Figure 14: Regression, diffusion, and distributional prediction: only distributional models output full probability distributions for explicit uncertainty.

Applications

PSI demonstrates utility in physical video editing, visual Jenga (object dependency analysis), and robotic motion planning (anticipating motion from static images). The unified prompting interface supports factual, hypothetical, and counterfactual reasoning across tasks.

Implications and Future Directions

PSI advances the state of world modeling by:

Enabling scalable, controllable, and promptable models for non-linguistic domains.
Providing a generic mechanism for continual self-improvement via structure integration.
Supporting zero-shot extraction and manipulation of intermediate representations.
Facilitating explicit uncertainty management and active perception.

Key open problems include automated discovery of useful intermediate structures, integration of global/object-centric representations, extension to domains beyond vision, and incorporation of semantic categories and long-range memory.

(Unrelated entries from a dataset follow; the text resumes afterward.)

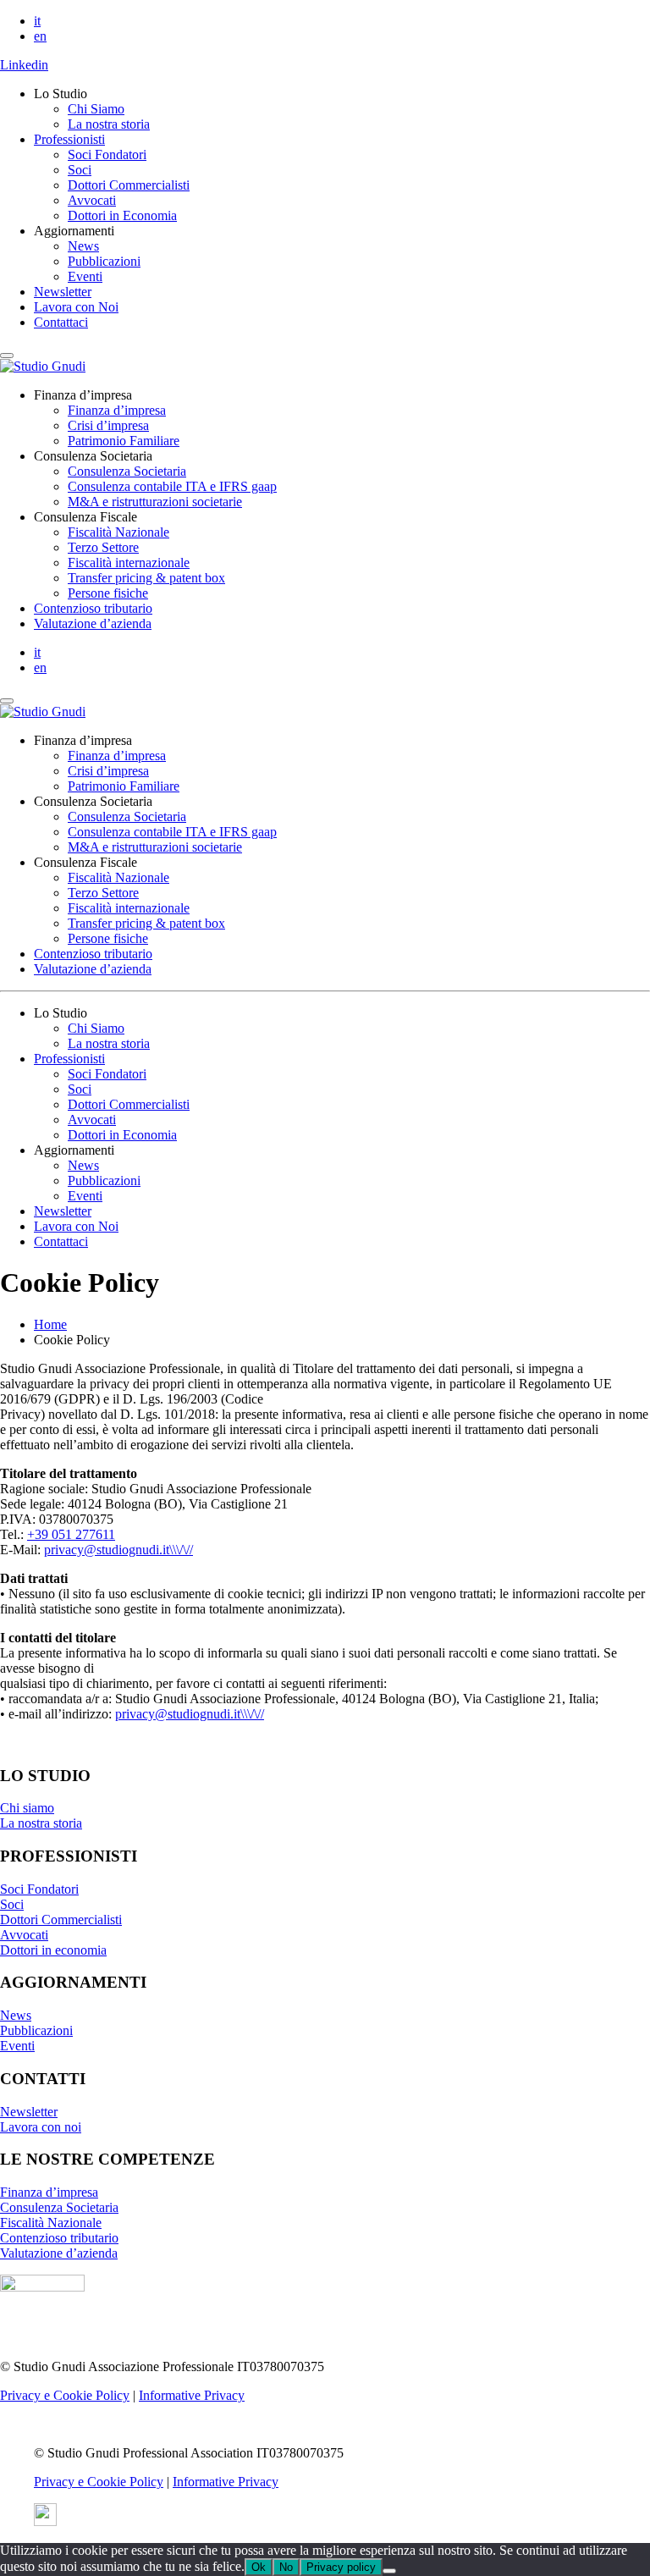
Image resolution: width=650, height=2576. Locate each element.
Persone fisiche (108, 593)
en (40, 36)
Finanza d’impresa (117, 410)
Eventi (85, 276)
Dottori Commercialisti (129, 185)
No (286, 2567)
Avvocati (92, 200)
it (37, 21)
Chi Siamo (96, 109)
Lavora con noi (40, 2127)
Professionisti (69, 139)
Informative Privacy (192, 2395)
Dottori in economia (53, 1950)
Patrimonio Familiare (123, 440)
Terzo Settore (103, 547)
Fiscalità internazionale (129, 562)
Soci (79, 170)
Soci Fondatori (107, 154)
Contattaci (61, 322)
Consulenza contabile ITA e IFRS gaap (172, 486)
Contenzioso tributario (93, 608)
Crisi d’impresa (108, 425)
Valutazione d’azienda (92, 623)
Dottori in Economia (122, 215)
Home (50, 1324)
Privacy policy (341, 2567)
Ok (258, 2567)
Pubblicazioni (104, 261)
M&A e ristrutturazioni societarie (155, 501)
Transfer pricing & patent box (146, 578)
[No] (389, 2570)
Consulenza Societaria (127, 471)
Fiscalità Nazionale (118, 532)
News (83, 246)
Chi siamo (27, 1808)
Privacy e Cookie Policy (64, 2395)
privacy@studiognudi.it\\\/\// (118, 1549)
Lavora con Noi (76, 307)
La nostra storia (109, 124)
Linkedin (24, 65)
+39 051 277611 (71, 1534)
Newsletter (62, 291)
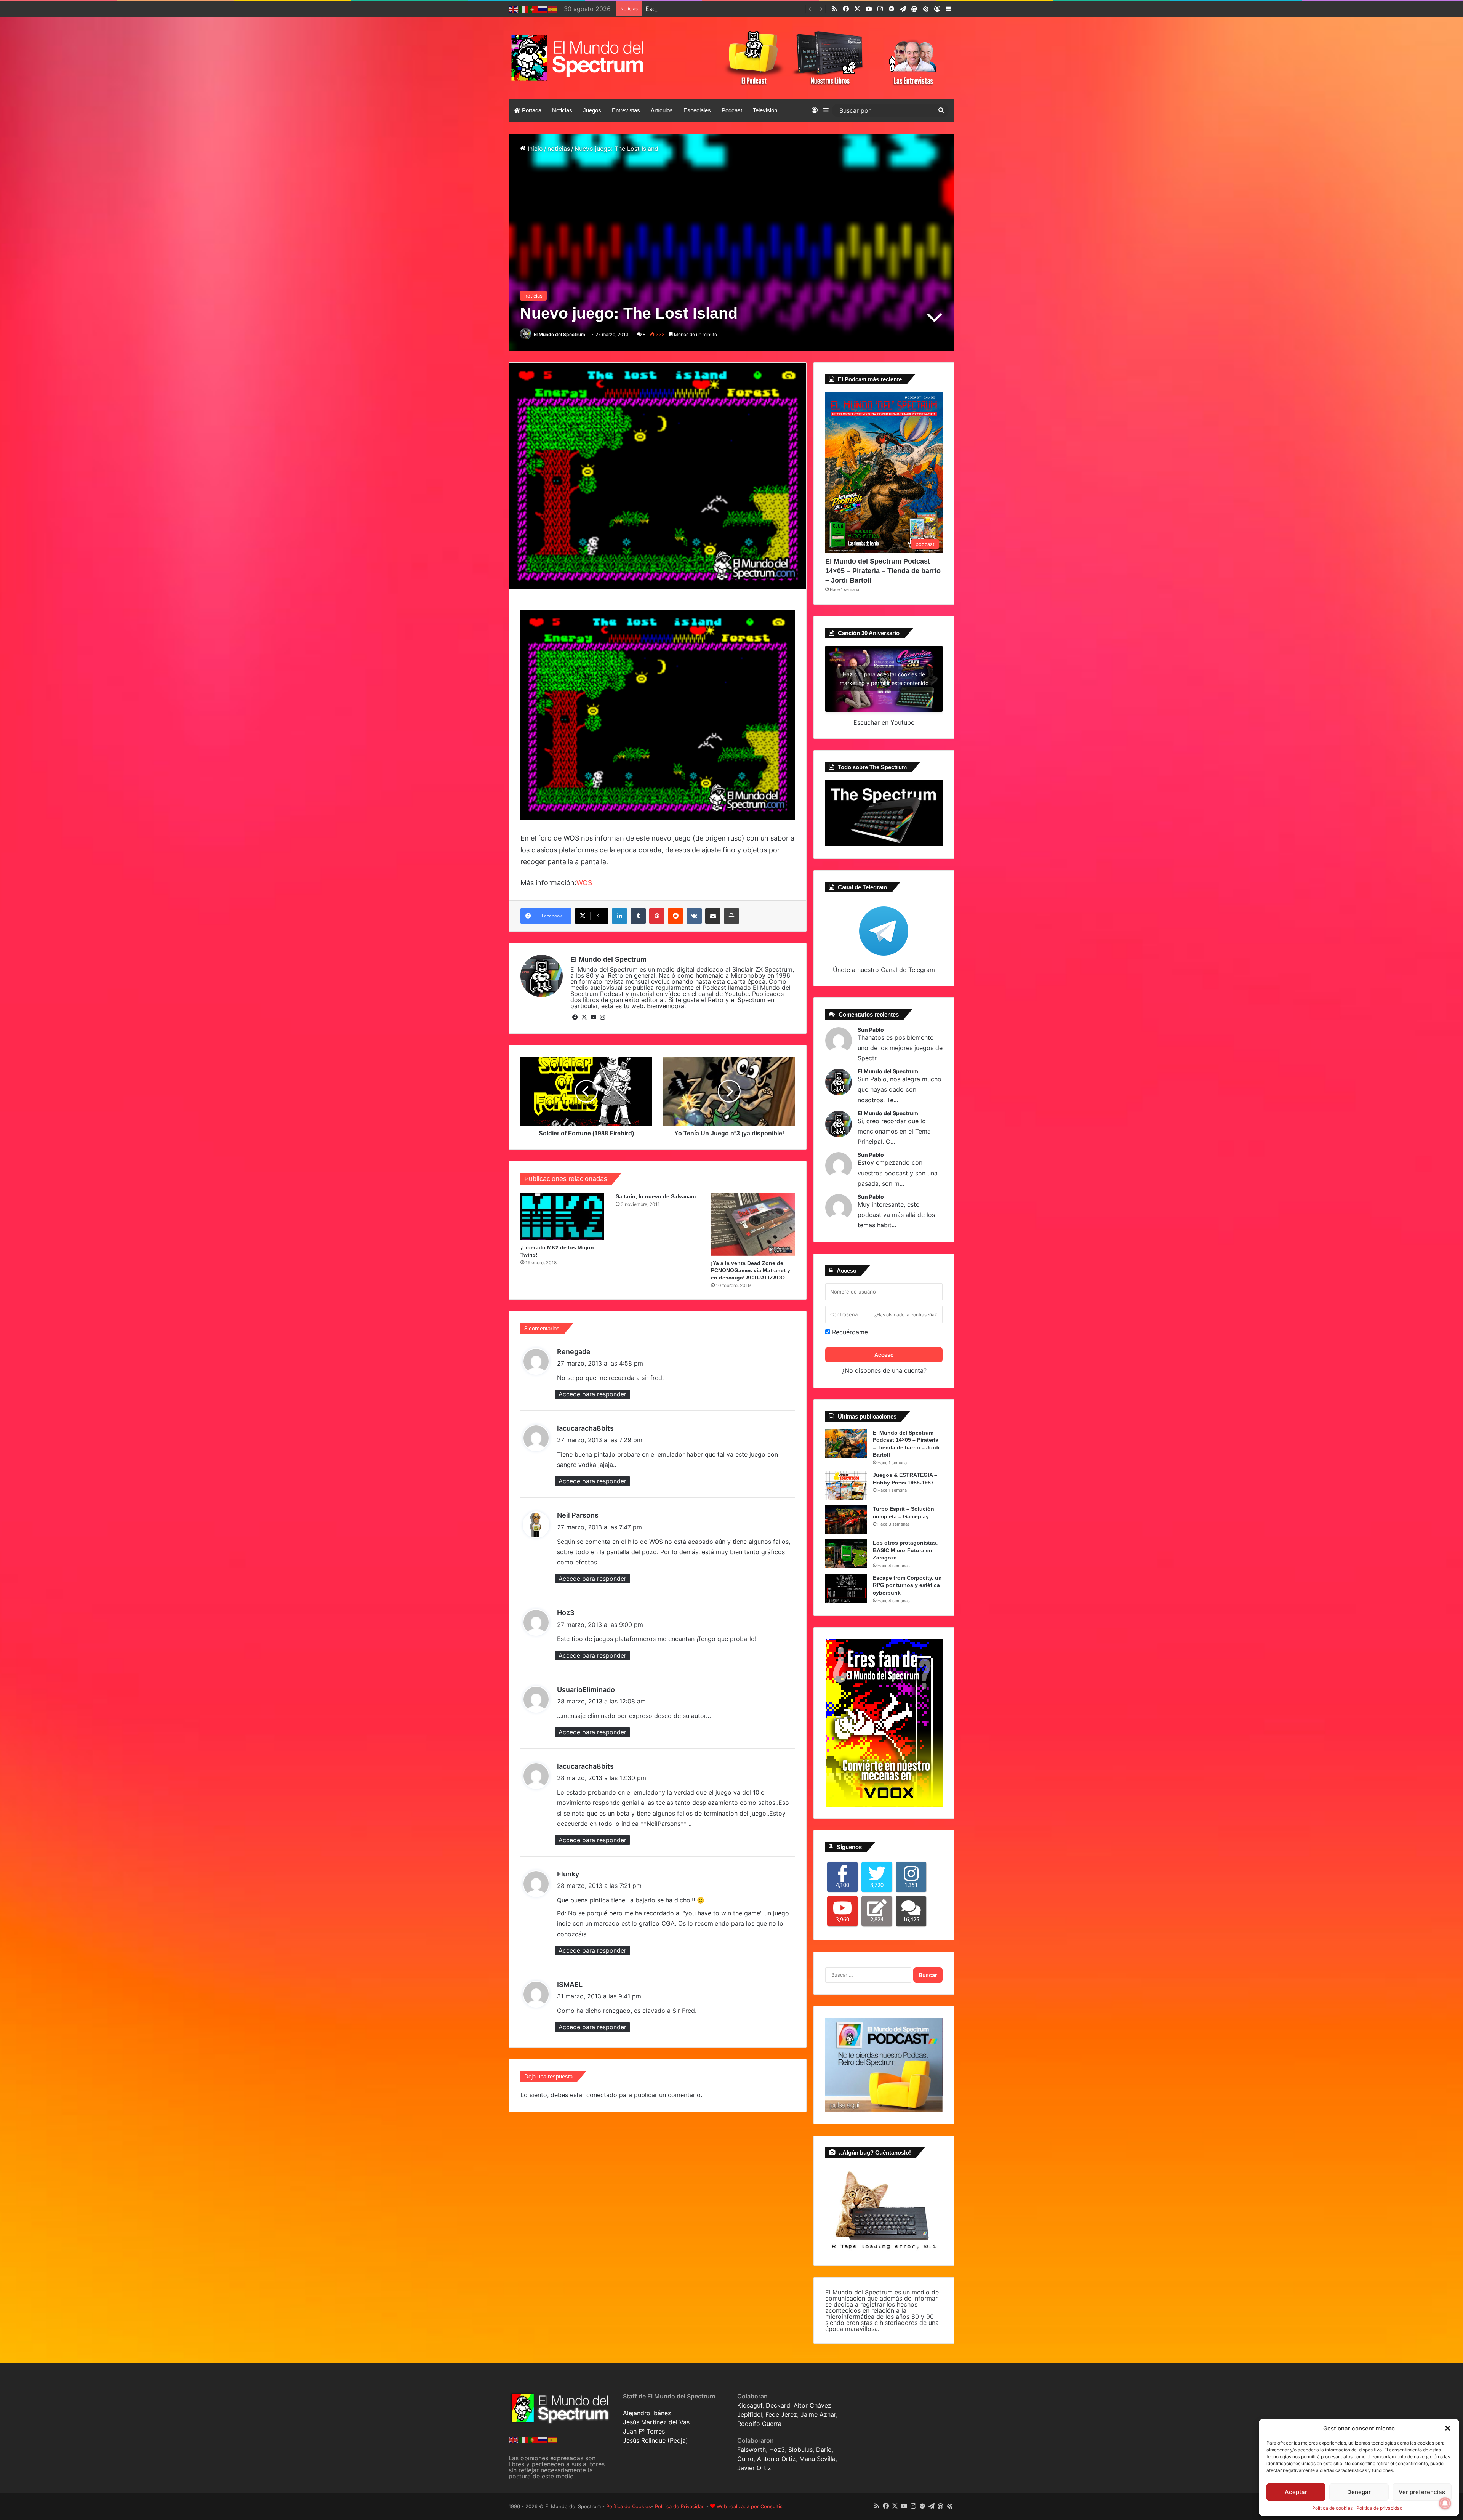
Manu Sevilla (817, 2458)
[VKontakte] (694, 916)
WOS (584, 883)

The framework’s recursive bootstrapping principle suggests a path toward increasingly rich, hierarchical scene understanding.

Conclusion

Probabilistic Structure Integration offers a principled, scalable approach to world modeling, unifying generative, discriminative, and causal inference capabilities within a single autoregressive framework. By iteratively extracting and integrating intermediate structures, PSI enables precise control, flexible querying, and continual improvement, laying the groundwork for future advances in AI systems capable of deep physical reasoning and interactive manipulation.